Exercise objective — Copy, from the entries below, each line where the word "width" can be found.

*** Opening of Input material ***

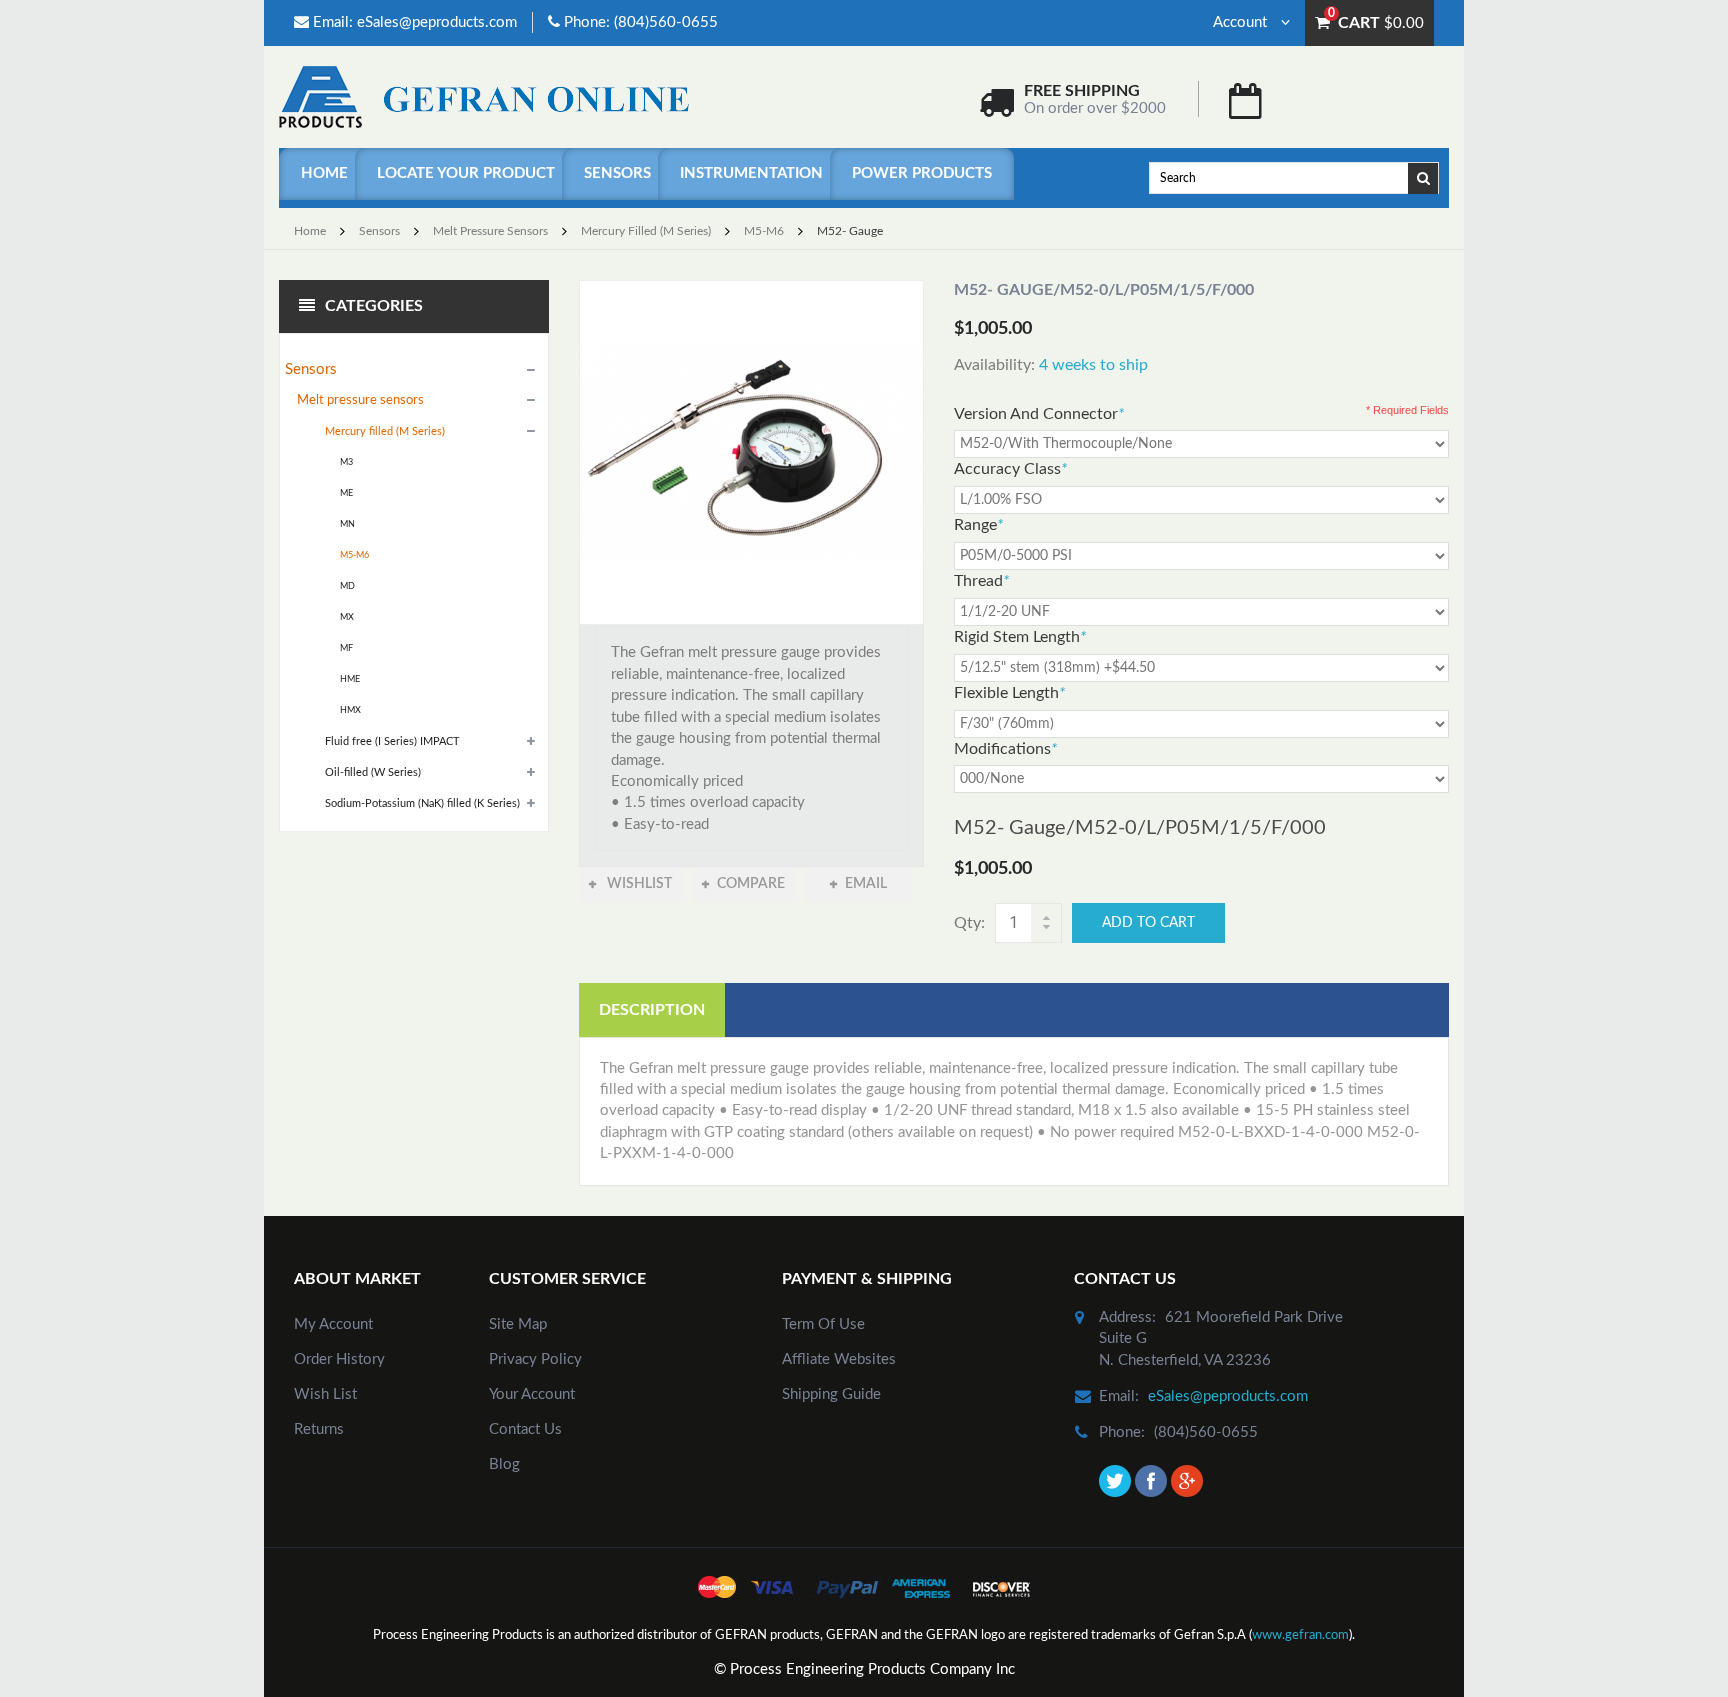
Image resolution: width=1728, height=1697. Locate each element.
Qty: (969, 923)
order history (339, 1359)
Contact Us (525, 1429)
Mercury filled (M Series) (646, 231)
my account (333, 1324)
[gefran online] (484, 96)
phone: (1122, 1432)
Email (866, 884)
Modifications (1005, 749)
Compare (751, 884)
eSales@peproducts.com (437, 22)
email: (1119, 1396)
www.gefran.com (1300, 1635)
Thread (981, 581)
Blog (504, 1464)
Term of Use (823, 1324)
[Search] (1424, 177)
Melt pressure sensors (490, 231)
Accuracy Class (1010, 469)
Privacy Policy (535, 1359)
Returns (319, 1429)
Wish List (325, 1394)
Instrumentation (751, 173)
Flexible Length (1009, 693)
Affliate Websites (839, 1359)
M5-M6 (764, 231)
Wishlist (638, 884)
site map (518, 1324)
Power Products (922, 173)
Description (652, 1010)
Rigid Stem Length (1020, 637)
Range (978, 525)
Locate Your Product (466, 173)
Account (1242, 22)
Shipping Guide (831, 1394)
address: (1127, 1317)
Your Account (532, 1394)
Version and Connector (1039, 414)
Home (324, 173)
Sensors (617, 173)
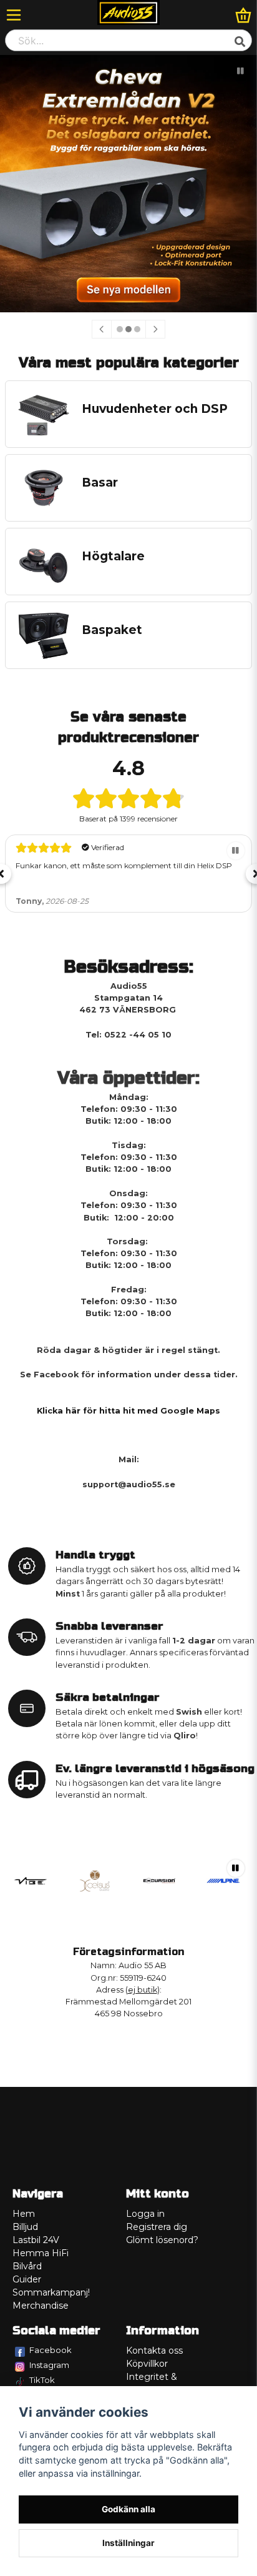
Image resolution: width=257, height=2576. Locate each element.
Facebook (50, 2350)
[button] (241, 71)
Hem (23, 2213)
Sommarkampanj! (51, 2292)
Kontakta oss (154, 2350)
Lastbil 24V (35, 2240)
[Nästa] (155, 329)
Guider (26, 2279)
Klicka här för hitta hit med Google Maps (128, 1410)
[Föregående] (101, 329)
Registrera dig (156, 2226)
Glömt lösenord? (162, 2240)
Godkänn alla (128, 2509)
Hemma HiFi (40, 2253)
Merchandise (40, 2305)
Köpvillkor (147, 2363)
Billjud (25, 2226)
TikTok (42, 2380)
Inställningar (128, 2543)
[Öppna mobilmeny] (13, 14)
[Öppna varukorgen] (243, 14)
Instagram (49, 2365)
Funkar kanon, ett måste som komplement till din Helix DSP (124, 865)
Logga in (145, 2213)
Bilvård (27, 2266)
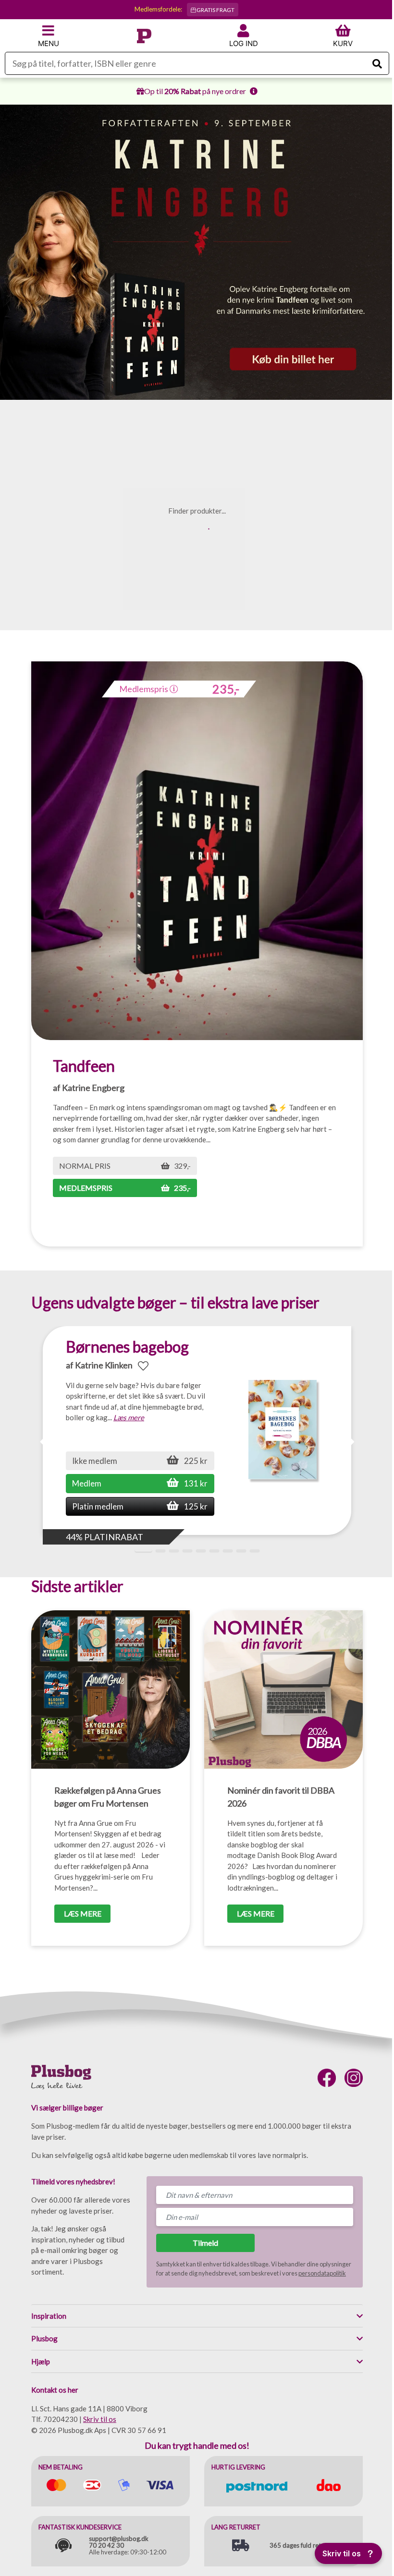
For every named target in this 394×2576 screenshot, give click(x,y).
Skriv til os (99, 2419)
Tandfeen (84, 1065)
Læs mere (128, 1417)
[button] (350, 1442)
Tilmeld (205, 2242)
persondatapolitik (322, 2273)
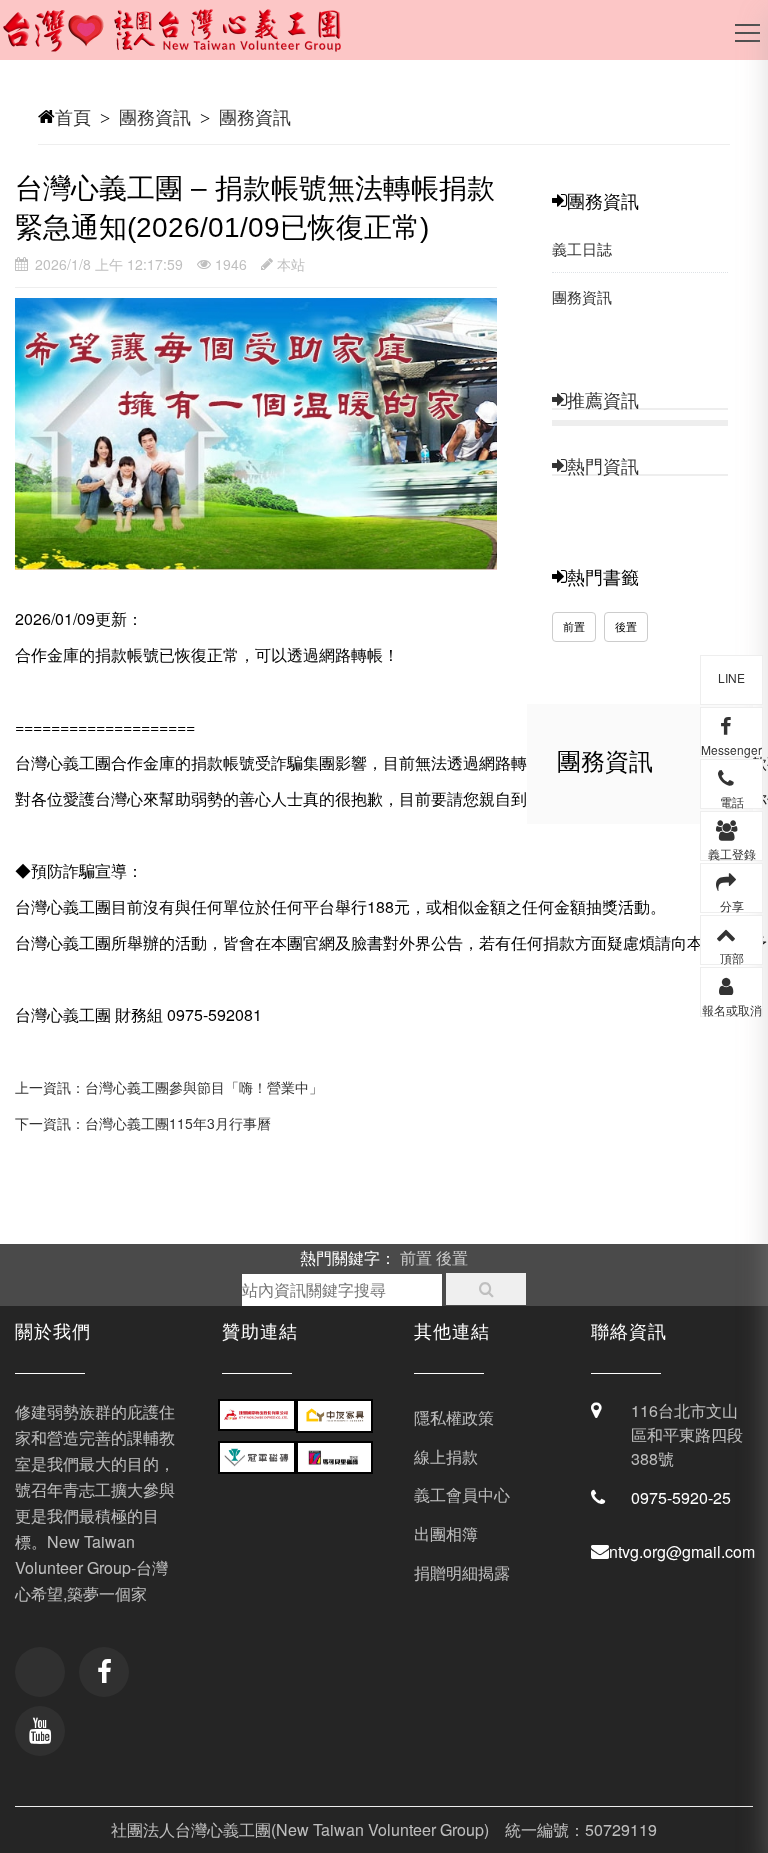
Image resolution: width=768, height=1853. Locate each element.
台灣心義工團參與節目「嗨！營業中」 (204, 1087)
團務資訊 (155, 116)
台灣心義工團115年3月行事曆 (178, 1123)
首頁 (73, 116)
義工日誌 (582, 248)
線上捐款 (446, 1456)
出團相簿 (446, 1533)
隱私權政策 (454, 1417)
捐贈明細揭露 (462, 1572)
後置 (626, 626)
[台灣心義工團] (185, 40)
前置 (574, 626)
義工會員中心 (462, 1494)
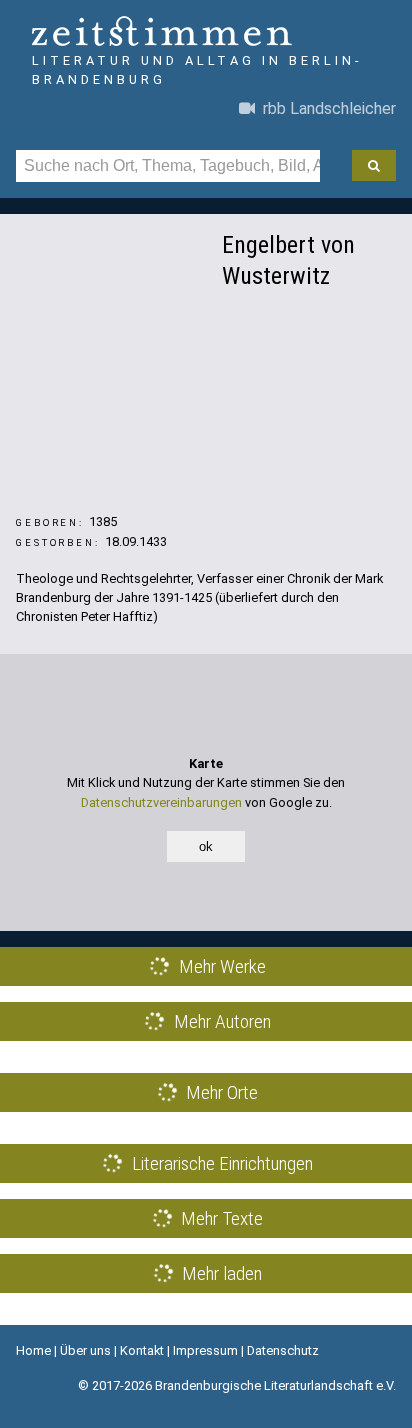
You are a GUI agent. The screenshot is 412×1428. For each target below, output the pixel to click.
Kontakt (142, 1350)
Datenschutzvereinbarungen (161, 802)
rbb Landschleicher (325, 108)
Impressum (205, 1350)
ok (206, 846)
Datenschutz (283, 1350)
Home (33, 1350)
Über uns (85, 1350)
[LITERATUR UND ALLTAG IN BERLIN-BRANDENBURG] (206, 33)
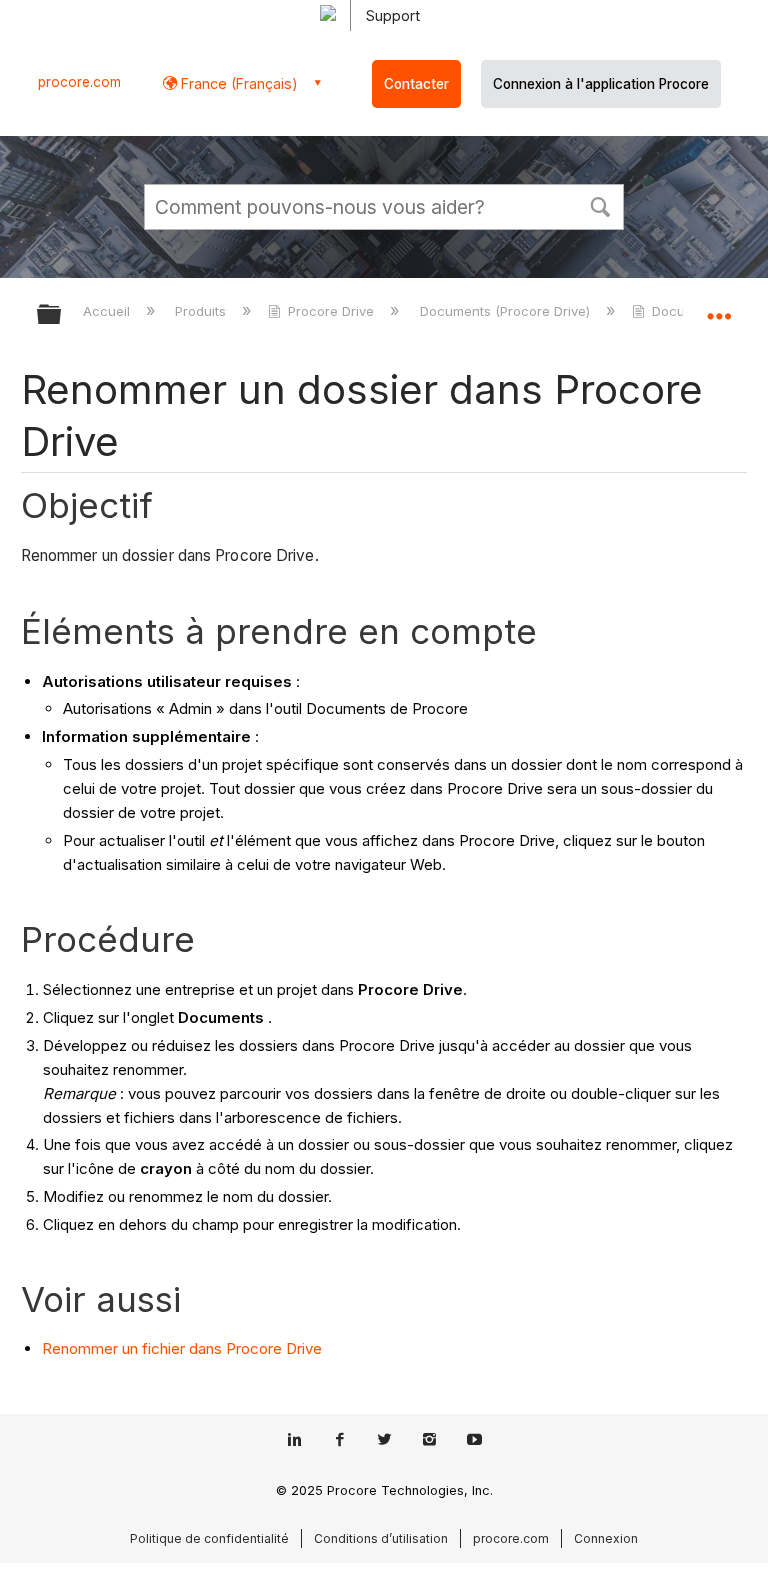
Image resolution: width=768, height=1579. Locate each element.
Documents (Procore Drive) (506, 311)
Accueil (108, 311)
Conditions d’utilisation (381, 1538)
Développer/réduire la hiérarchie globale (62, 315)
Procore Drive (331, 311)
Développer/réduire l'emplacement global (719, 308)
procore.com (79, 82)
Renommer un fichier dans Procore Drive (182, 1348)
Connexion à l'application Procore (601, 84)
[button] (600, 205)
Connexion (606, 1538)
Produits (202, 311)
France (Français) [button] (237, 83)
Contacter (416, 84)
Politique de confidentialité (209, 1538)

*** Close of Input material ***

Written response —
Image resolution: width=1728, height=1697. Locate each element.
Image resolution: width=257, height=2576. Locate each element.
Image resolution: width=768, height=1853. Locate each element.
Image resolution: width=768, height=1579. Locate each element.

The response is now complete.